|Van Hekken, Diane|
|LEGGETT, LATASHA - US Department Of Agriculture (USDA)|
Submitted to: Journal of Dairy Science
Publication Type: Peer Reviewed Journal
Publication Acceptance Date: 11/28/2013
Publication Date: 1/20/2014
Publication URL: http://handle.nal.usda.gov/10113/59480
Citation: Tomasula, P.M., Renye Jr, J.A., Van Hekken, D.L., Tunick, M.H., Kwoczak, R., Toht, M.J., Leggett, L.N., Luchansky, J.B., Porto Fett, A.C., Phillips, J.G. 2014. Effect of high pressure processing on reduction of Listeria monocytogenes in packaged Queso Fresco. Journal of Dairy Science. 97:1281-1295. DOI: 10.3168/JDS.2013-7538.
Interpretive Summary: Queso fresco (QF) is a Hispanic - style cheese that is made from pasteurized milk and is well known for its nonmelting and crumbling properties. As a fresh cheese, its moderate salt and high moisture contents make it an ideal medium for the growth of bacteria, yeasts and mold, which can cause cheese spoilage, or the growth of pathogenic bacteria, such as Listeria monocytogenes, which can cause illness in immuno-compromised people. In this study, a technique known as high hydrostatic pressure processing, HPP, which has been shown to kill bacteria on some food products, was used on QF slices that were inoculated with L. monocytogenes and then packaged. HPP was found to injure L. monocytogenes but did not kill it; it regrew slowly during refrigeration. HPP will have to be combined with another method to kill the pathogen. However, HPP does kill much of the spoilage microorganisms in QF, which can extend the shelf life of this cheese.

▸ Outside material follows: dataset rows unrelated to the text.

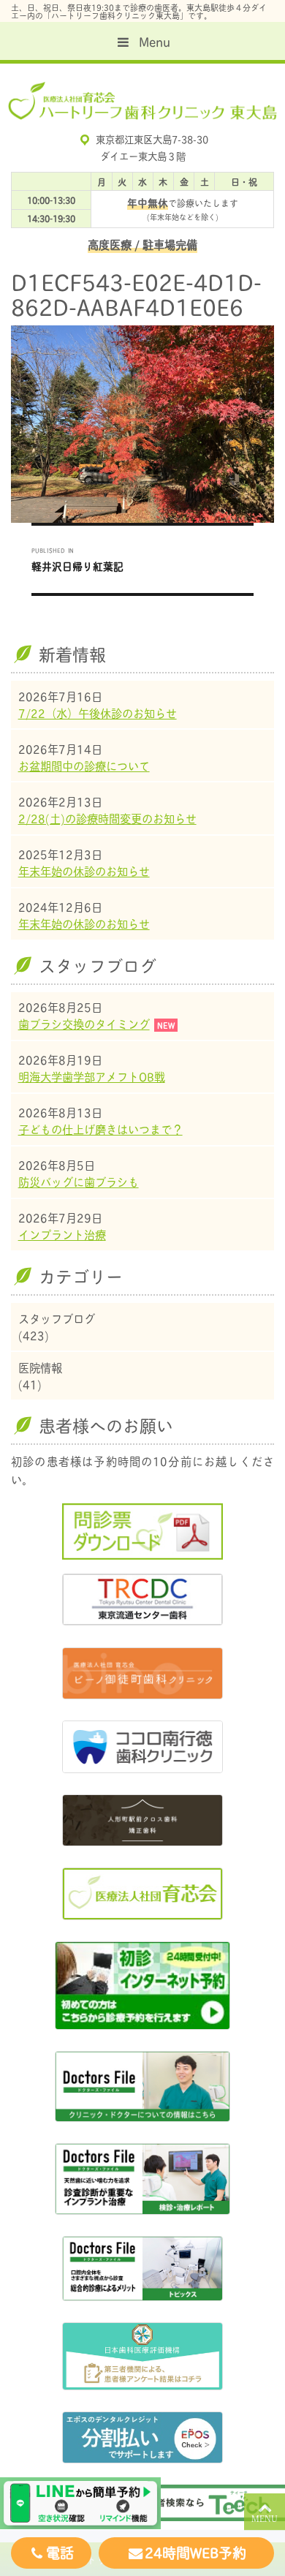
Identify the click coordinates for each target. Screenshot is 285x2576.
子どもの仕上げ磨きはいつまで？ (100, 1129)
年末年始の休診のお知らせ (84, 871)
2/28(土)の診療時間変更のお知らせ (107, 818)
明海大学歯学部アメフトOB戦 (91, 1076)
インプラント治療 (62, 1234)
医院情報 (40, 1367)
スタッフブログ (56, 1318)
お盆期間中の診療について (84, 765)
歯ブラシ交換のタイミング (84, 1023)
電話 (60, 2552)
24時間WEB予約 (195, 2552)
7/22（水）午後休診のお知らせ (97, 713)
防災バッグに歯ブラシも (78, 1181)
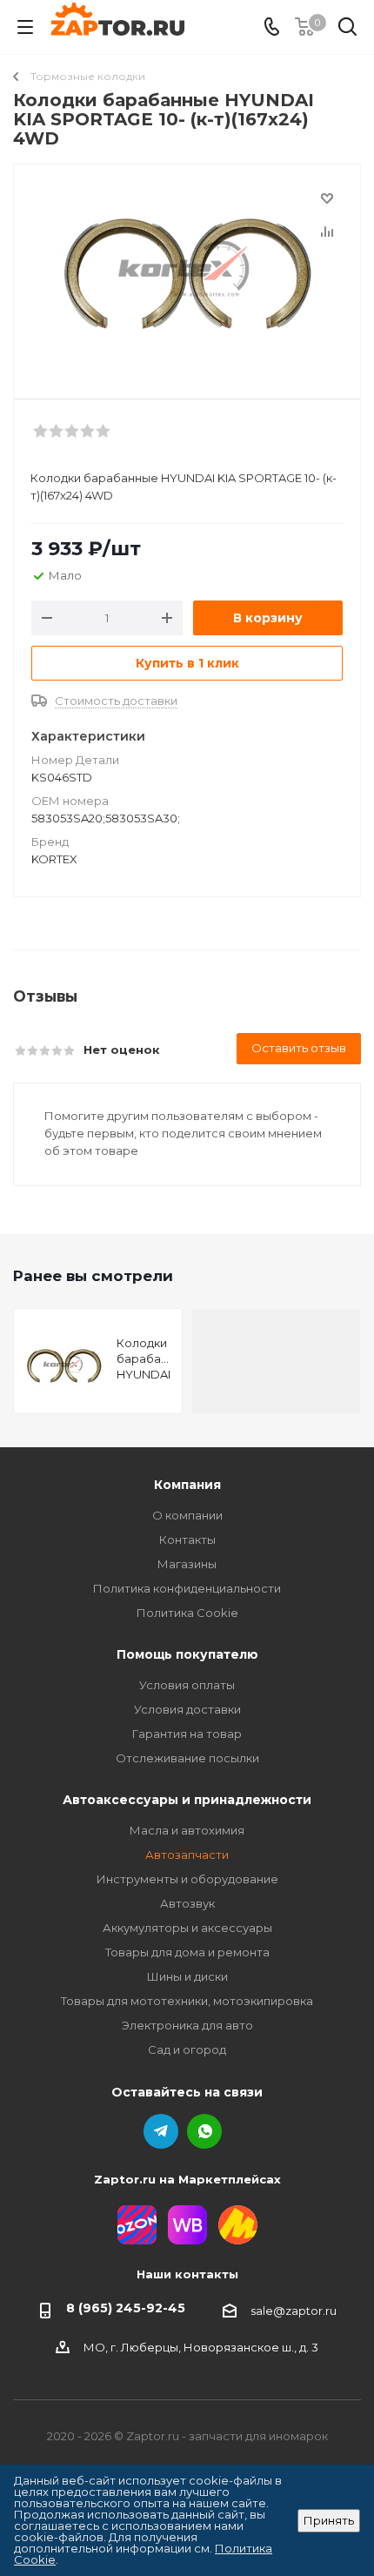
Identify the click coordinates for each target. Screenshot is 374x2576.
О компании (187, 1515)
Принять (329, 2520)
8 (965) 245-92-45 (125, 2308)
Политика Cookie (187, 1613)
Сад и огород (187, 2049)
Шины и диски (187, 1976)
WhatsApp (204, 2131)
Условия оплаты (187, 1685)
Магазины (187, 1564)
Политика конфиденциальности (187, 1588)
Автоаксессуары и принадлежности (187, 1800)
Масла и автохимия (187, 1830)
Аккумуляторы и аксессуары (187, 1928)
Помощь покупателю (187, 1654)
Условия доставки (187, 1709)
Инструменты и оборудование (187, 1879)
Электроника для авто (187, 2025)
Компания (187, 1485)
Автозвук (187, 1903)
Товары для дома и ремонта (187, 1952)
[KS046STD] (187, 273)
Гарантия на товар (187, 1734)
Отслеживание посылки (187, 1758)
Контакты (187, 1539)
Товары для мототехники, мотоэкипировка (187, 2001)
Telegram (161, 2131)
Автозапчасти (187, 1855)
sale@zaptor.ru (293, 2311)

Technical Abstract: The effect of high hydrostatic pressure processing (HPP) on the survival of a five-strain rifampicin-resistant cocktail of Listeria monocytogenes in Queso Fresco (QF) was evaluated as a post-packaging intervention. QF was made using pasteurized, homogenized milk, was starter-free and was not pressed. In Phase 1 of this study, QF slices, 12.7 cm x 7.6 cm x 1 cm with each slice weighing from 52 to 66 g, were surface inoculated with L. monocytogenes (ca. 4.0 log10 cfu/g), individually double vacuum-packaged and stored at 4C. The slices were then warmed to either 20 or 40C, and treated using HPP at 200, 400, and 600 MPa for hold times of 5, 10, 15 or 20 min. HPP treatment at 600 MPa was effective in reducing L. monocytogenes to below the detection level of 0.91 log10 cfu/g, at all hold times and temperatures. Processing at 40C was effective at 400 MPa and hold time > 15 min but resulted in significant wheying-off and textural changes. In Phase 2, L. monocytogenes was inoculated either on the slices (ca. 4.0 log10 cfu/g) (ON) or into the curds (ca. 7.0 log10 cfu/g) (IN) before the cheese block was formed and sliced. The slices were treated at 20C and 600 MPa at hold times of 3, 10 and 20 min, reducing L. monocytogenes to below 0.91 log 10 CFU/g, and then stored at 4 and 10C for 60 d. For both treatments, L. monocytogenes became less resistant to pressure as the hold time increased with greater percentages of injured cells at 3 and 10 min than at 20 min in which the lethality of the process increased. For the IN treatment, with hold times of 3 and 10 min, growth of L. monocytogenes increased the first week of storage, but was delayed for 1 wk with hold time of 20 min. Longer lag times in growth of L. monocytogenes during storage at 4C were observed for the ON treatment at hold times of 10 and 20 min indicating that the IN treatment may have provided a more protective environment with less injury to the cells. Lag times in growth were not observed during storage of QF at 10C. While HPP reduced L. monocytogenes immediately after processing, a second preservation technique is necessary to control growth of L. monocytogenes during cold storage. However, the results also showed that HPP would be effective for slowing the growth of microorganisms which can shorten the shelf life of QF.